Ok. Back to work, three day weekend over and I wasn’t feeling too good. Not the feeling like I have to go back to school pit in the stomach feeling, but more like, oh John, you’re not doing so good. Wasn’t hung over, only had two pints of Guinness last night. No, this was a scratchy throat feeling. It was an odd feeling to say the least. Walking to the Path train made me feel like I was two or three steps behind my ‘normal’ self. Still I was functional, yet sweaty. It was rather warm out anyhow.
I get to the office and I am clammy. Luckily I was smart enough to bring an extra T shirt so I changed into that but still as the day progressed and it was very busy, new people starting, trying to find spaces for them, phones ringing off the hook, and my mind getting fuzzier and fuzzier with each passing moment. I was planning on going to lunch around 2:00 but decided after speaking with Felicia that it would probably be better to go home and rest.

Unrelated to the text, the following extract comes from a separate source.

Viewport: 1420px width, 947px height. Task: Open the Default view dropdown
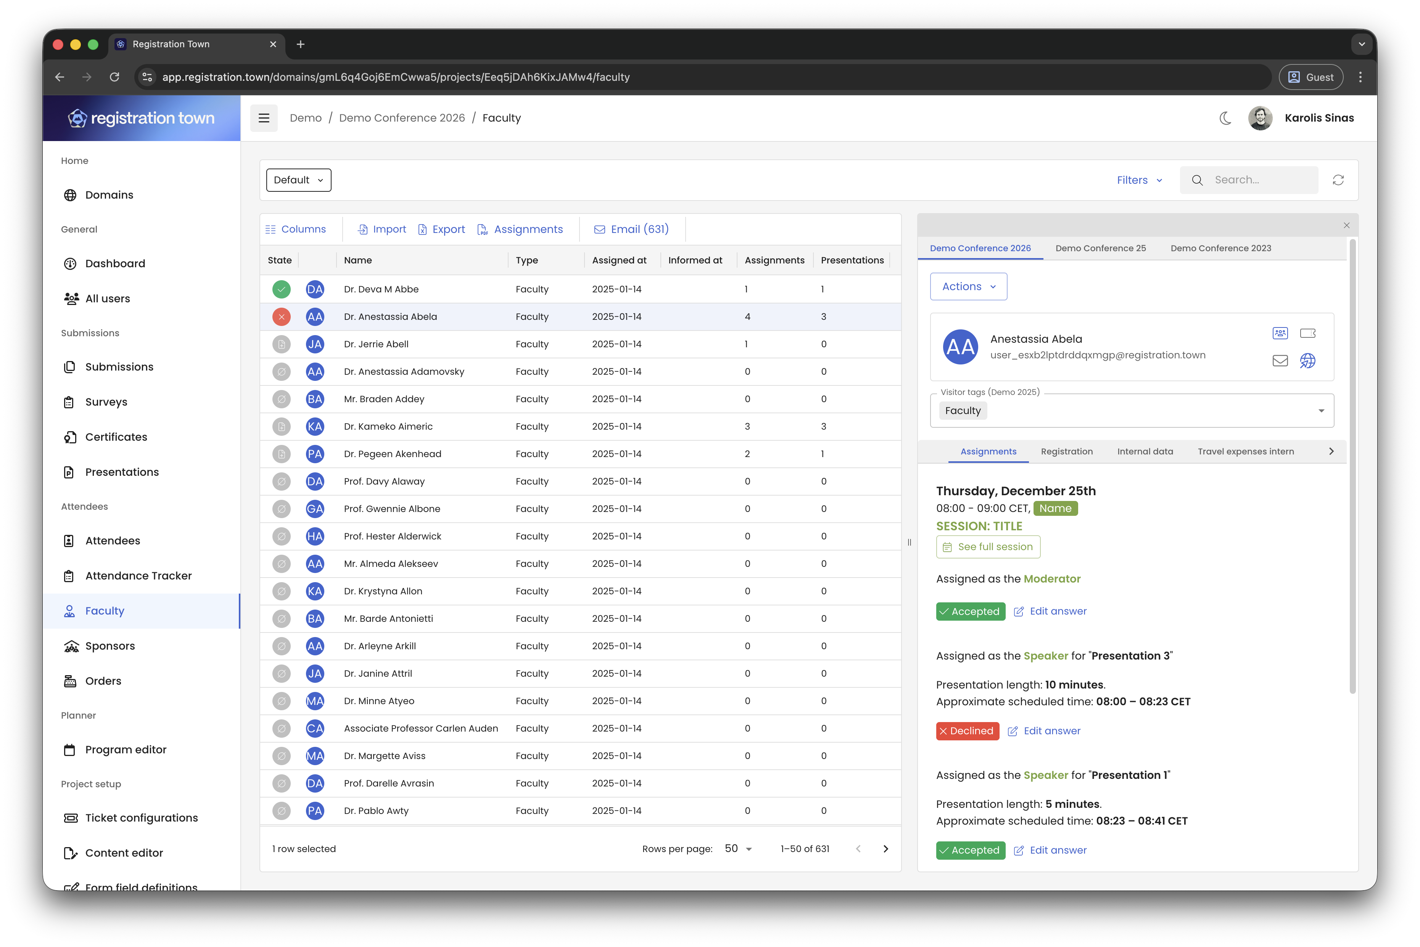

So I wandered home and had a bite to eat and proceeded to fall into a deep sleep, only troubled by the ring tone of my cell phone intermittently. Christina from Wanker Banker phoned a few times. I wondered what that was about. I brought the phone into the bedroom and slept some more. After an hour or two I couldn’t sleep anymore. Felt a little bit better and took my temperature, which read 98.0 degrees. Nearly normal. Just like me.
I called up my good friend Brenda at Wanker Banker and found out, the Persian Bitch was fired. Certainly took them long enough. Of course none of this matters to me anyway since I am gone gone gone from that joint. I’ve moved on. It’s been over a month and I finally feel like part of the team at McMann and Tate. I ain’t going back there again. I miss my friends but the powers that be fucked up things too much for me, and if you know me, you’d know I’d rather fuck things up for myself.
I did hear that the Persian Bitch was escorted from the building.
Brenda and I have plans to see the Fay Victor Ensemble in the Village tomorrow night so hopefully I’ll be in a good state of health to do that. I feel relatively ok right now, not clammy, throat not as itchy as it was earlier. I plan on going to work tomorrow. Another busy day, but I won’t be stretching myself too thin.
I had the foresight to cancel my appointment with the chiropractor today as well. The neck seems ok, even while riding the bicycle on Sunday, I felt that I wouldn’t be able to do many miles but I was able to keep the pace. But cancellation was the right thing to do since at the time I was supposed to be there, I was fast asleep in bed.
Now I’m awake, watching a documentary on Frontline about 25 years of AIDS. Not a happy documentary, and I can’t think of any documentaries that are happy anyway. It’s well made, scientifically cold and makes me scratch my head at the fact that it’s been 25 years since this killer disease reared it’s ugly head.
There was a clip on the news years ago about a finding that one out of every hundred white males are immune to the disease. They said it once on the evening news and then it was never mentioned again. Did anyone else catch that except for Matt Curry who I used to work with in the recording studios?
That’s about all for now, the story of AIDS is still being written. People are living longer with HIV, which is good. I was getting tired of going to memorials for dead friends. It’s better to be able to walk above ground with someone who is managing the disease.
All I have is a scratchy throat. And I’m glad.